KIMḤI. ReDaK, i.e., Rabbi David Ḳimḥi or Kimchi,[1] was born at Narbonne after 1155, and died probably in the same city about 1235. His father Rabbi Yoseph, or his grandfather Rabbi Isaac (Yiṣḥaḳ) Ibn Ḳimḥi, had immigrated into Provence from Spain, where Arab fanaticism had compelled the Jews to flee from the sword of tyranny. In Provence the family took the Gentile surname of Petit.[2] Rabbi David lost his father (who was himself a grammarian, Bible commentator, and poet of no mean order) very early; but his elder and only brother, Rabbi Mosheh (a fair scholar, but famous chiefly through his younger brother), was his principal oral teacher. The valuable literary treasures of his father, however, falling into his hands, Redak grew strong by studying them, and, as we know, eclipsed them completely, although he lacked his father's originality. But, if Rabbi David lacked originality, he had abundance of instinct for finding out the best in the works of his predecessors, and abundance of genius for digesting and assimilating it till it became his own in a peculiar way. Although preceded by Ḥayyúj, Ibn Janáḥ, and others, and succeeded by Abraham de Balmes, Elias Levita, and others, Ḳimḥi has maintained the position of the greatest Jewish grammarian and lexicographer for six hundred and fifty years. And, although much inferior as a Biblical scholar and talmudist to Rashi, and as a critic and philosopher to Abraham Ibn Ezra, he has outstripped both in the eyes, not only of the Christians, but to some extent even of the Jews, and thus reigned supreme for more than half a millennium, as a commentator on the Bible. The fact is, he united in his own person the childlike simplicity of Rashi and the incisive criticism of Ibn Ezra. Add to this that he was master of the Targums and Aggadoth as few before or after him, that he had Hebrew, Arabic, and Greek philosophy at his fingers' ends, and that he was endowed with a truly poetical soul, and the mystery is explained how the merely reproductive scholar could cause original scholars of the highest eminence, but who were one-sided, to be all but forgotten.
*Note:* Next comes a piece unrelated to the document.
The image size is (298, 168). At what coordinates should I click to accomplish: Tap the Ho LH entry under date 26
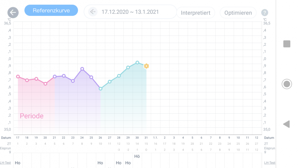click(100, 163)
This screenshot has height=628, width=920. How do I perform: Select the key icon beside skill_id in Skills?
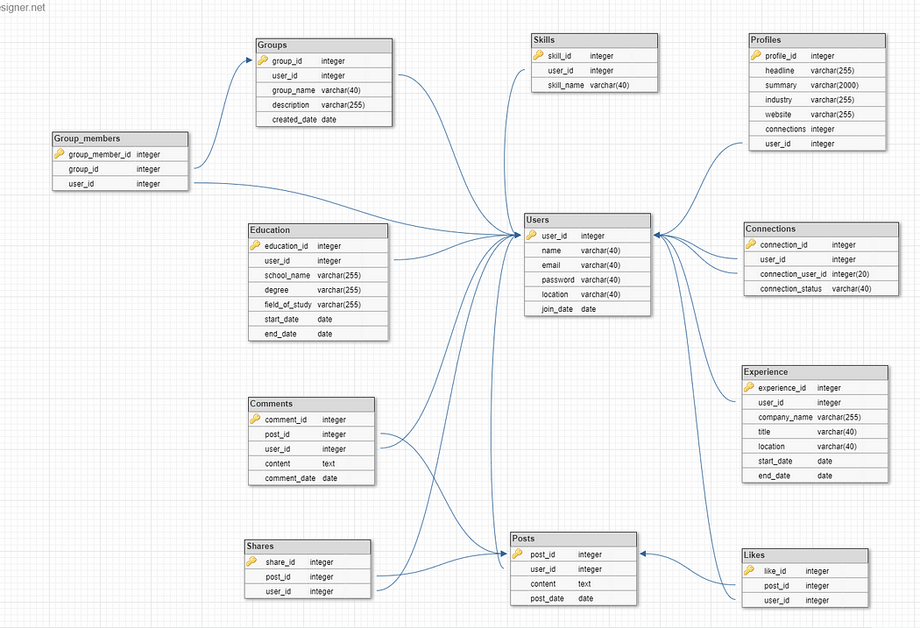pyautogui.click(x=538, y=55)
Not only have his works, in whatever field they are to be found, been printed and reprinted, but the most important of them are translated
1 Not Kamchi. Compare (Hebrew characters) in the Talmud. Yerushalmi, Horayoth, iii. 2.
2 From these circumstances Ḳimḥi is known as Hassephardi (the Spaniard), as Ibn Ḳimḥi, or as Maistre Petit. Petit is, to a certain extent, an equivalent of Ḳimḥi (from (Hebrew characters), grain ground small).